HIV Survival During Immune Response

The New York Times Friday, November 24, 1995 p. A20

Researchers Offer Clue to How AIDS Virus Survives Prolonged Attack by Immune System

by Gina Kolata

Researchers have discovered an important clue to one of the fundamental mysteries of AIDS, the ability of the virus to persist in the body for years while under vigorous attack by the immune system.

An answer, say researchers at Oxford University in England, may be that the virus, by subtle mutation, actually defuses the immune system attack force that is meant to destroy virus-stricken cells.

Dr. Bruce Walker, director of AIDS research at Massachusetts General Hospital in Boston, said, "If you want to think of it with a war analogy, it's as though the soldiers are still on maneuvers, but they no longer have their weapons: When they encounter the enemy, they lose their weapons."

Ordinarily, the immune system's army of white blood cells, which includes killer T cells, can obliterate invading viruses. The T cells seek out and destroy cells that the viruses have infected. But in infections with the human immunodeficiency virus, or H.I.V., which causes AIDS, the killer cells are strangely impotent.

○ ○ ○ ○

TASKS AND EXERCISES:
**a)** Reproduce the passage of the HIV immune-response article between "An answer, say" and "are strangely impotent.", inclusive.
**b)** Continue the article on how the AIDS virus survives the immune system's attack, starting after its last sentence.
The data is separate from the article about HIV and the immune system.

RECORDED INFORMATION:

○ ○ ○ ○

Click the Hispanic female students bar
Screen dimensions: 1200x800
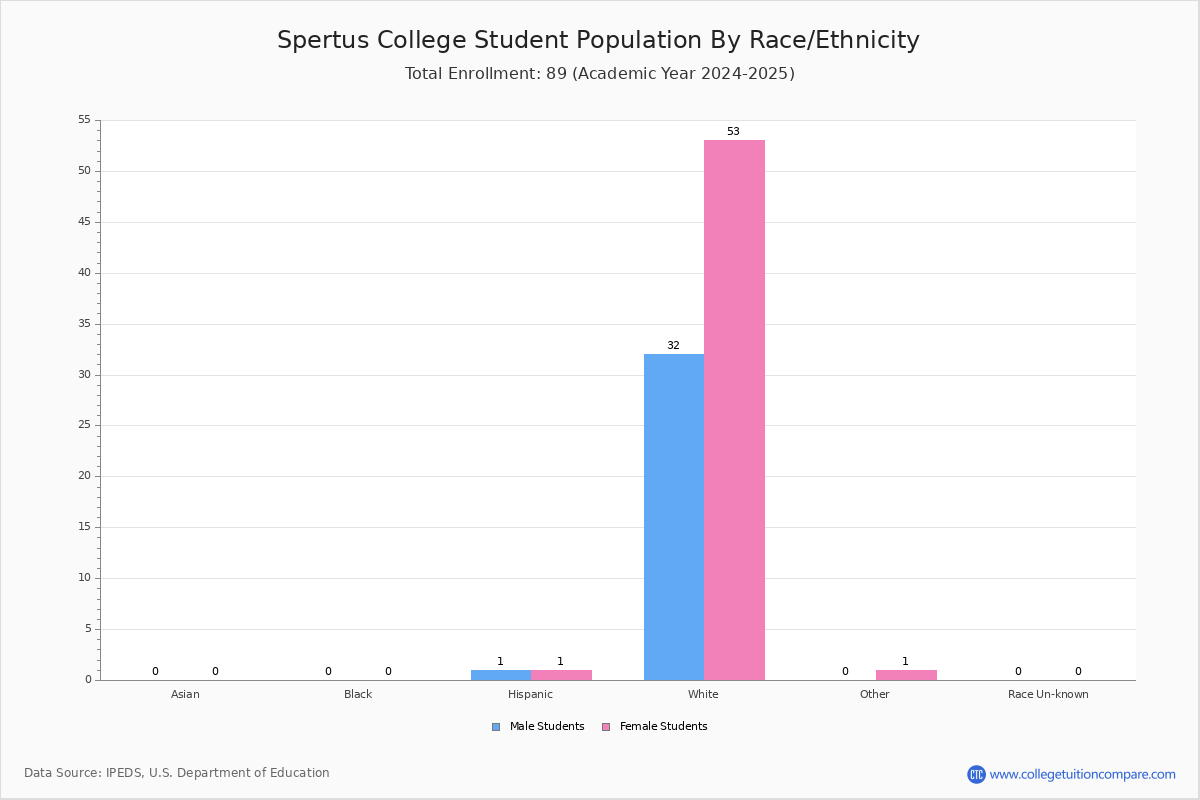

○ ○ ○ ○

RESPONSES TO THE EXERCISE:
**a)**
An answer, say researchers at Oxford University in England, may be that the virus, by subtle mutation, actually defuses the immune system attack force that is meant to destroy virus-stricken cells.

Dr. Bruce Walker, director of AIDS research at Massachusetts General Hospital in Boston, said, "If you want to think of it with a war analogy, it's as though the soldiers are still on maneuvers, but they no longer have their weapons: When they encounter the enemy, they lose their weapons."

Ordinarily, the immune system's army of white blood cells, which includes killer T cells, can obliterate invading viruses. The T cells seek out and destroy cells that the viruses have infected. But in infections with the human immunodeficiency virus, or H.I.V., which causes AIDS, the killer cells are strangely impotent.

**b)**
The Oxford researchers, Dr. Rodney Phillips, a reader in medicine and Dr. Andrew McMichael, a professor of immunology, isolated the AIDS virus from four patients. They found that the viruses had undergone a subtle mutation, or change in their genetic structure. When killer T cells approached cells infected with the mutated virus, not only did the T cells fail to kill the stricken cell, they seemed to lose their appetite for killing altogether, as if their hunter instinct had been distracted or lulled into abeyance. Now, the T cells were unable to kill even cells infected with the original, unmutated AIDS virus.

The investigators published their results in today's issue of the journal Science.

Dr. McMichael said in a telephone interview that he did not think that the newly discovered mechanism was the only way that H.I.V. evaded the immune system, but that it might be an important one. The mutations not only allow the altered strains to proliferate but also allow unaltered strains to grow with abandon. He cautioned, however, that as yet he had no way of knowing how often the virus resorted to this trickery in a real infection.

Others voiced the same reservation, but said they were nonetheless intrigued.

"This is just totally unexpected," said Dr. Dani Bolognesi, an AIDS vaccine researcher at Duke University. The discovery, Dr. Bolognesi said, means the fight against AIDS is "a whole new ball game."

Dr. Anthony Fauci, director of the National Institute of Allergy and Infectious Diseases, said the finding ran counter to the usual way a virus could evade the immune system.

"The classic way you think of a virus evading the immune system is merely by mutating, by having the immune system chase after it and never find it because the virus is constantly changing," he said.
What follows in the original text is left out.